EXERCISE DETAILS
Name every country listed in the post's sentence that begins "We're working in".
*** Opening SOURCE EXTRACT ***
World AIDS Day: A PEPFAR for the United States, without The Pledge?

I was chosen as the first caller today on NPR’s Talk of the Nation to discuss the President’s Emergency Plan for AIDS Relief and the Pledge —

“On World AIDS Day, researcher Robert Gallo salutes President Bush’s successful efforts to fight the disease overseas. But with infections on the rise in America’s inner cities, Gallo argues that similar strategies must be employed in the U.S.”

Gallo had an editorial in the Washington Post calling for PEPFAR to be reproduced in the US, with a focus on “inner cities.” Gallo was part of the research team that claims to have discovered the HIV virus created the HIV blood test. I called in to raise the concern that ideological funding restrictions, like the Anti-Prostitution Loyalty Oath, could remain if we were to expand PEPFAR into the US. I stated the need for evidence-based programs that do not discriminate, and got to respond back to Gallo when he questioned how grassroots our efforts are around the world. There’s nothing like saying, “200 of us gathered at the International AIDS Conference to call for an end to the Pledge. We’re working in Cambodia, in India, in Mexico. We’re working together.”

The show archive should be posted online later today. (I was actually totally nervous — blame my having learned any sense of how to speak in public from having listened to a lot of NPR as a kid, pressure! — so bear with my shaky voice.)

US sex workers will be rallying in DC on Dec 17th, and calling for an end to The Pledge and discrimination against sex workers. Join us.
*** Closing SOURCE EXTRACT ***
*** Opening DATA TO EXAMINE ***
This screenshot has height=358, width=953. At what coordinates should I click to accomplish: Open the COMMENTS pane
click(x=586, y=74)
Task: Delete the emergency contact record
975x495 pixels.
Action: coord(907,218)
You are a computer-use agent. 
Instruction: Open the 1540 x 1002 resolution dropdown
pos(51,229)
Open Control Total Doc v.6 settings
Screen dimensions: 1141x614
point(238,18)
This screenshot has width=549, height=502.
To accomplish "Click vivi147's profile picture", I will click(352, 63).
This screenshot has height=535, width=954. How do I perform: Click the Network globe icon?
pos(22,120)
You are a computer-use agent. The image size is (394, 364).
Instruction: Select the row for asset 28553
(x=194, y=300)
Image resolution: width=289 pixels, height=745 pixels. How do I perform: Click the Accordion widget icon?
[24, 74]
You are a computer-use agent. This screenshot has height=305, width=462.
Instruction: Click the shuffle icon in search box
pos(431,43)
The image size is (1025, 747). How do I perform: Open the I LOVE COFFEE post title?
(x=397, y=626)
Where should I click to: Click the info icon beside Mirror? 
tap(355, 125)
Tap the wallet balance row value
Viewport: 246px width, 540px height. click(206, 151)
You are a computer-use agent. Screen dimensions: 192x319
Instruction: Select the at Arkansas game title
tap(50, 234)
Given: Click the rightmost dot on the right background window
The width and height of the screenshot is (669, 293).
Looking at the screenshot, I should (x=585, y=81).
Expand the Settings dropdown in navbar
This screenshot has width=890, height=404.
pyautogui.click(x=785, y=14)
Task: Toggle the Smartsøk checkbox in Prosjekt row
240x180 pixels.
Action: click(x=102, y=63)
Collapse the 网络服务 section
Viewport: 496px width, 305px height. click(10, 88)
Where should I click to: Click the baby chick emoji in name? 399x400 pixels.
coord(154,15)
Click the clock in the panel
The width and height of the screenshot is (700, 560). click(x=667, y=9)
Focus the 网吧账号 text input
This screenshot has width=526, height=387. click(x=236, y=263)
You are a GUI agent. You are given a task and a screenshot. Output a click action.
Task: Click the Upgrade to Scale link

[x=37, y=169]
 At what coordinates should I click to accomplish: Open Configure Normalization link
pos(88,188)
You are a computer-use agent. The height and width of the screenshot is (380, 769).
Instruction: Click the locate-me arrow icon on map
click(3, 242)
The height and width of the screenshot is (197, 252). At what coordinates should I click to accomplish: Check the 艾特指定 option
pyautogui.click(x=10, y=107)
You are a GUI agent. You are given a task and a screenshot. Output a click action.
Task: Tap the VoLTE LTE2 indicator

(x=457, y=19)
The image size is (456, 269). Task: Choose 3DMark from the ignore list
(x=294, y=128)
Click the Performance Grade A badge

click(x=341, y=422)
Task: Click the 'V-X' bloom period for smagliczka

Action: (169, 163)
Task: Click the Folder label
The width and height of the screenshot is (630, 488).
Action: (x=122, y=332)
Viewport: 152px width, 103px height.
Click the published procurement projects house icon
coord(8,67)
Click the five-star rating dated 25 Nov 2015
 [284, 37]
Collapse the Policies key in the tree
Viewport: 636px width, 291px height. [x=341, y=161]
*** Closing DATA TO EXAMINE ***
ANSWER TO THIS PROBLEM
Cambodia, India, Mexico